Financial & competing interests disclosure
SH Fox has received financial support for clinical studies; consultancy and speaker fees from Astra Zeneca, Avanir, Eisai, Kyowa, Merz, Merck Serono, Novartis, Teva, Zambon. Funding sources for research from CIHR, Michael J Fox Foundation for Parkinson Research and Parkinson Society Canada, NIH. Salary support from UHN Department of Medicine Practice Plan. The authors have no other relevant affiliations or financial involvement with any organization or entity with a financial interest in or financial conflict with the subject matter or materials discussed in the manuscript apart from those disclosed.
No writing assistance was utilized in the production of this manuscript.
Key issues
Levodopa remains the most effective drug for all Parkinson’s disease symptoms.
Improved availability via new nasal, subcutaneous and intrajejunal strategies may improve bioavailability and benefit in certain Parkinson’s disease subjects.
Improved duration of action of levodopa can be achieved with COMT-I (Opicapone), ODM-101, and MAOB-I (rasagiline, safinamide).

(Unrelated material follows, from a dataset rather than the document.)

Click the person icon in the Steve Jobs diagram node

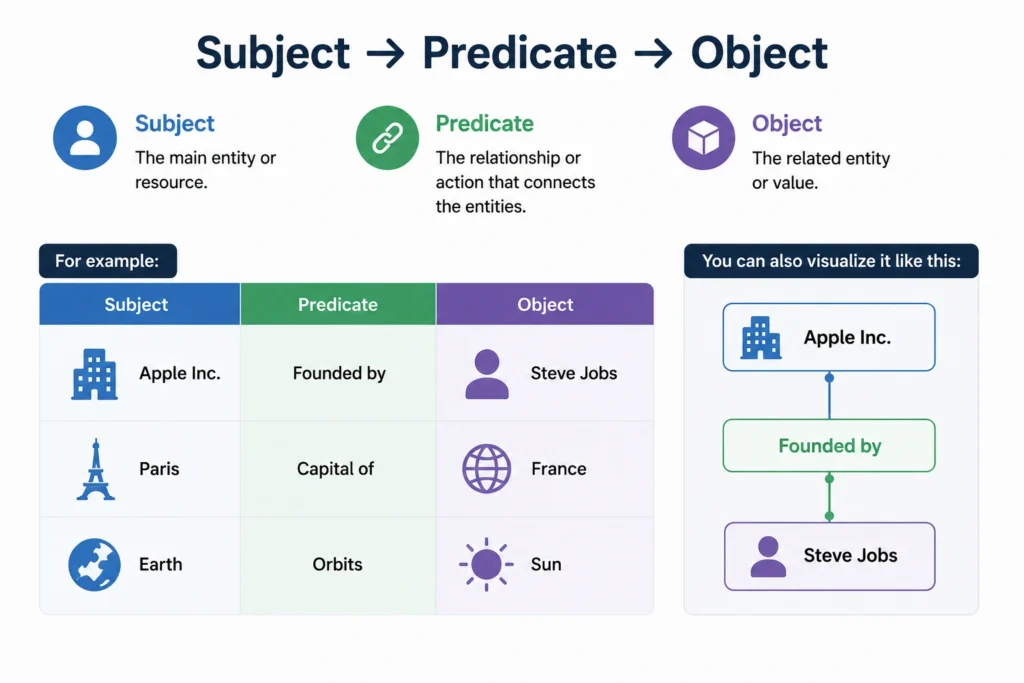click(768, 556)
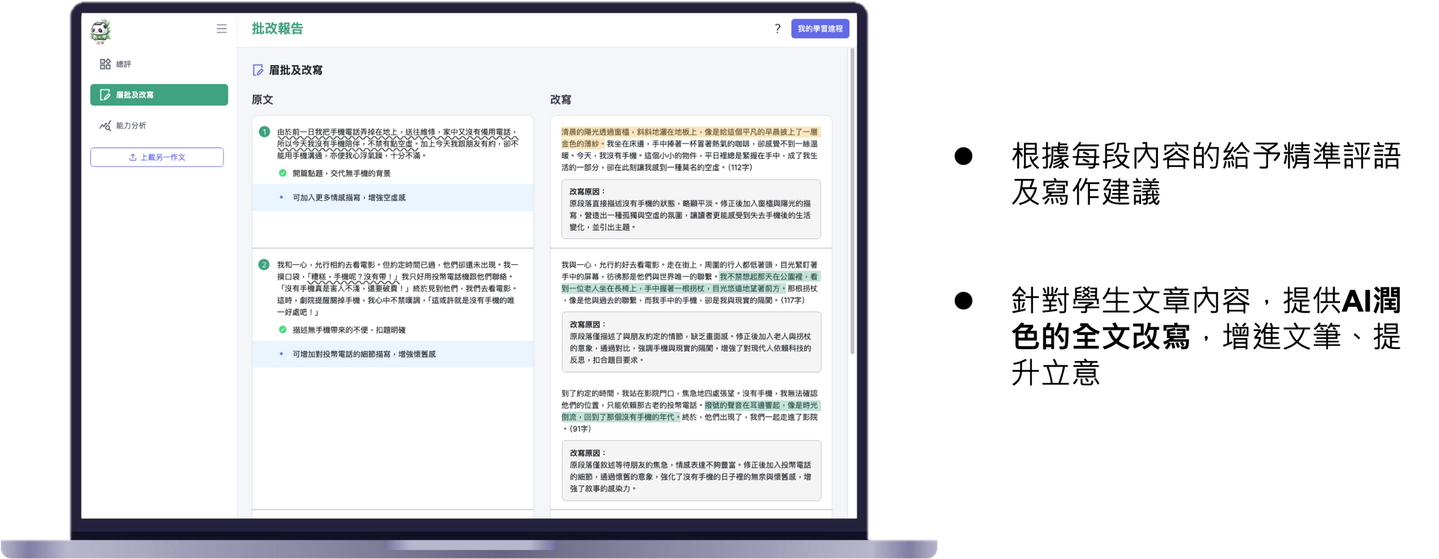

Adenosine A2A antagonists may improve levodopa duration of action, but also induce levodopa-induced dyskinesia.
Treatments for levodopa-induced dyskinesia continue to target overactive glutamatergic neurotransmission (e.g., long-acting amantadine, mGluR5 antagonists) but with variable efficacy.
Other non-dopaminergic targets, to date, have not proven consistently efficacious in randomized controlled trials.
Levodopa-resistant gait and balance symptoms remain difficult to treat; noradrenergic targets using L-threo-3,4-dihydroxyphenylserine and methylphenidate have had variable outcomes.